These trees are the champions 15 of Charlotte's most magnificent trees win state recognition

Autumn color on a Charlotte tree. Photo: Nancy Pierce

15 of Charlotte’s most magnificent trees shine under the North Carolina Forest Service’s Champion Big Tree Program, bringing more than a title to the Queen City’s crown.


By Michael J. Solender

While civic pride reached heightened levels in Charlotte when the Carolina Panthers made it to Super Bowl 50 as NFC champions, it turns out there is another group of extra large, equally stout champions among us, just as worthy of admiration.

Fifteen of Charlotte’s most spectacular trees reign as N.C. Champion Big Trees, a special designation of honor the N.C. Forest Service has established.  The largest on the registry for Mecklenburg County is a huge deodar cedar in the front yard of a private owner. Others on the list include a lilac chaste tree and a Japanese zelkova.

The N.C. Champion Big Tree Program was established in the early 1970s to recognize and celebrate the state’s largest trees. More than 400 trees across the state carry the designation.

Tree canopy benefits

Charlotte’s tree canopy offers benefits extending well beyond majestic, four-season beauty. Trees provide significant contributions to the environmental health of our community.

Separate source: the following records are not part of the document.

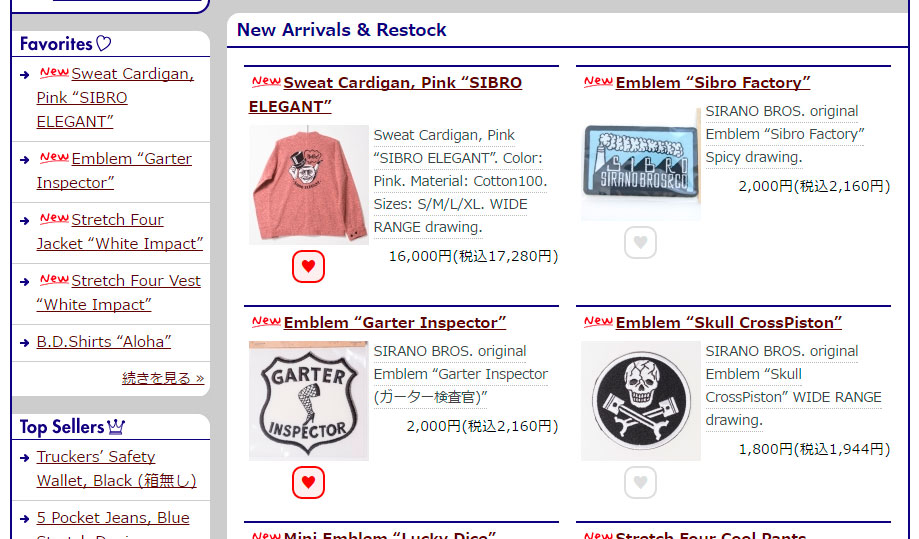The height and width of the screenshot is (539, 919).
Task: Expand favorites with 続きを見る link
Action: 163,378
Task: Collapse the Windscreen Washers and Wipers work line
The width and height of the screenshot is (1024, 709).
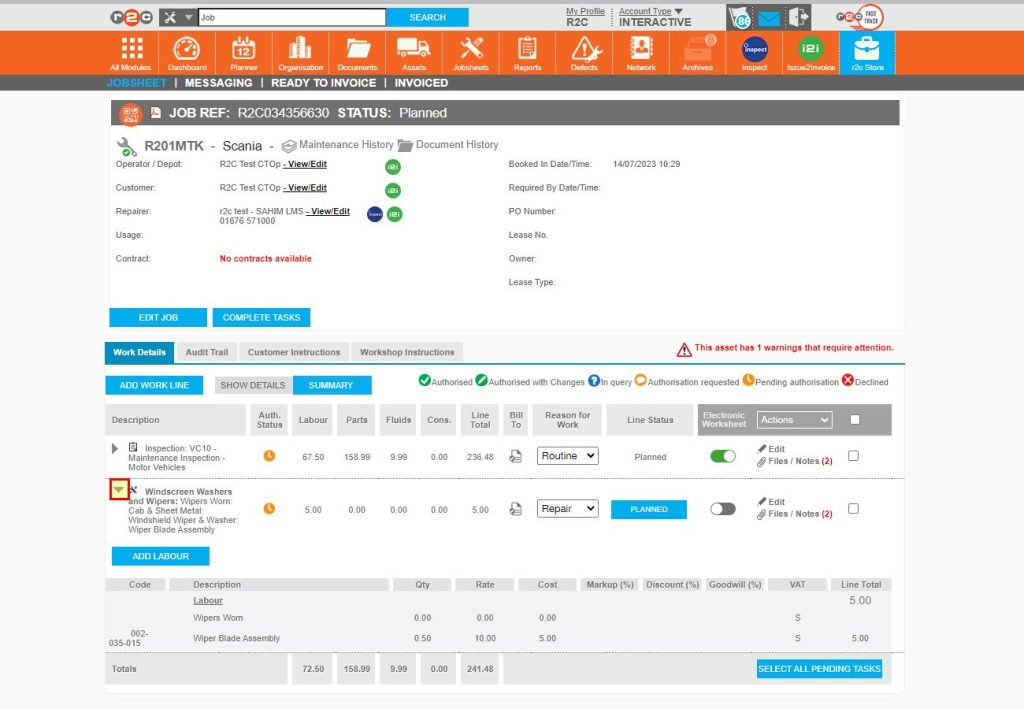Action: pyautogui.click(x=118, y=490)
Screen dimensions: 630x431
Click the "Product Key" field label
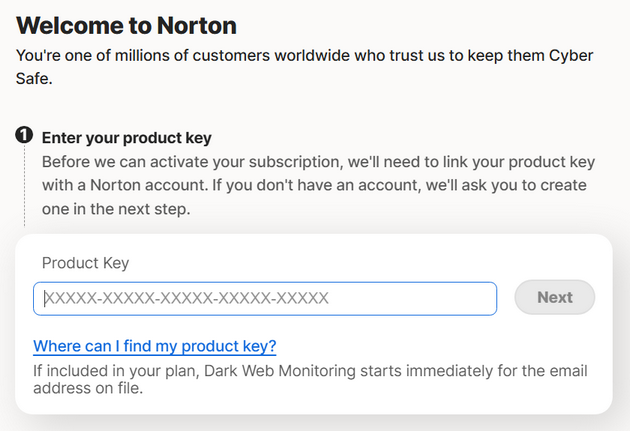86,263
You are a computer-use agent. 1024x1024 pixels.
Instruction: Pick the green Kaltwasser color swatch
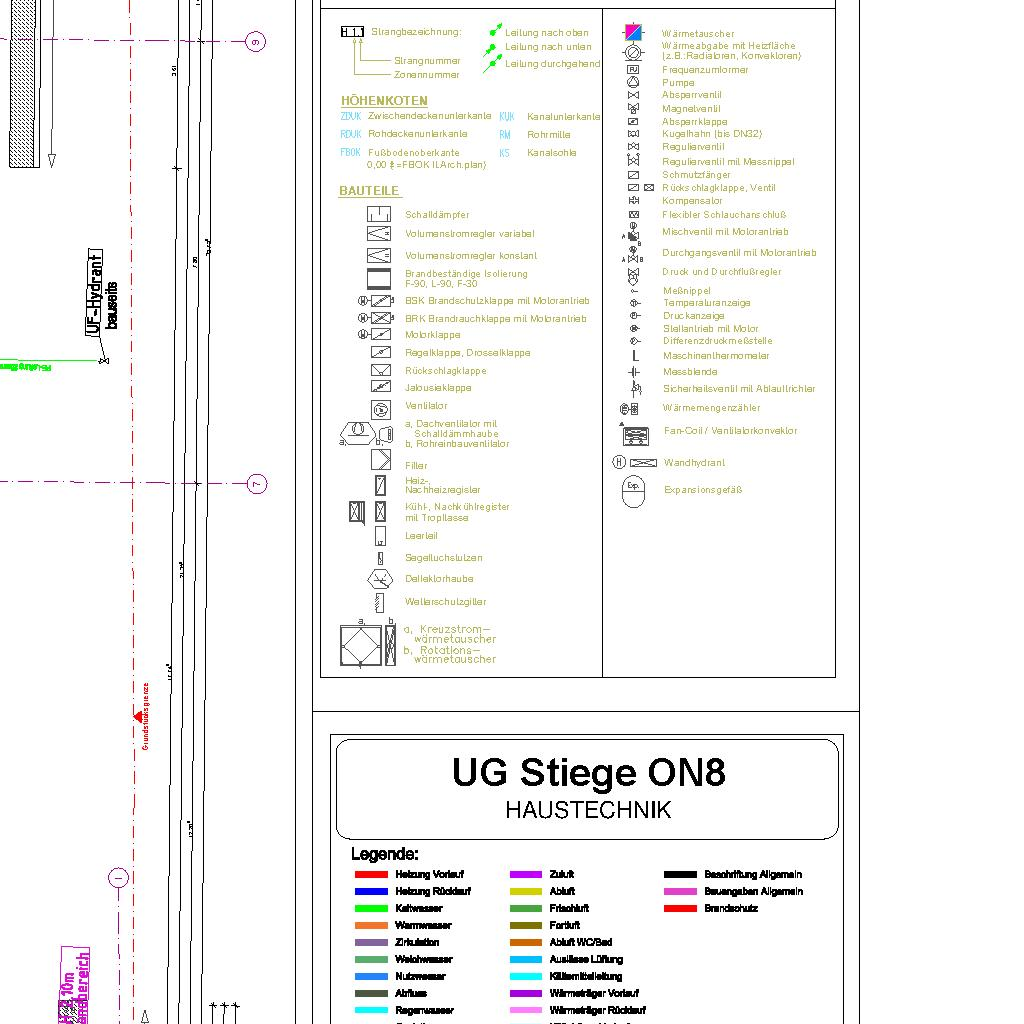371,909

“Trees are very beneficial to urban environments,” said Erin Oliverio, tree canopy program manager for the City of Charlotte. She pointed to the county requirement of leaving an undeveloped buffer area beside most creeks as an example of one way trees help improve water quality. “They intercept water; prevent excessive runoff and uptake pollutants, helping clean the water before it reaches creeks.

“Trees also help with air quality. They mitigate the heat island effect. The more trees, the more shade is created and the less heat-related problems we have in the summer.”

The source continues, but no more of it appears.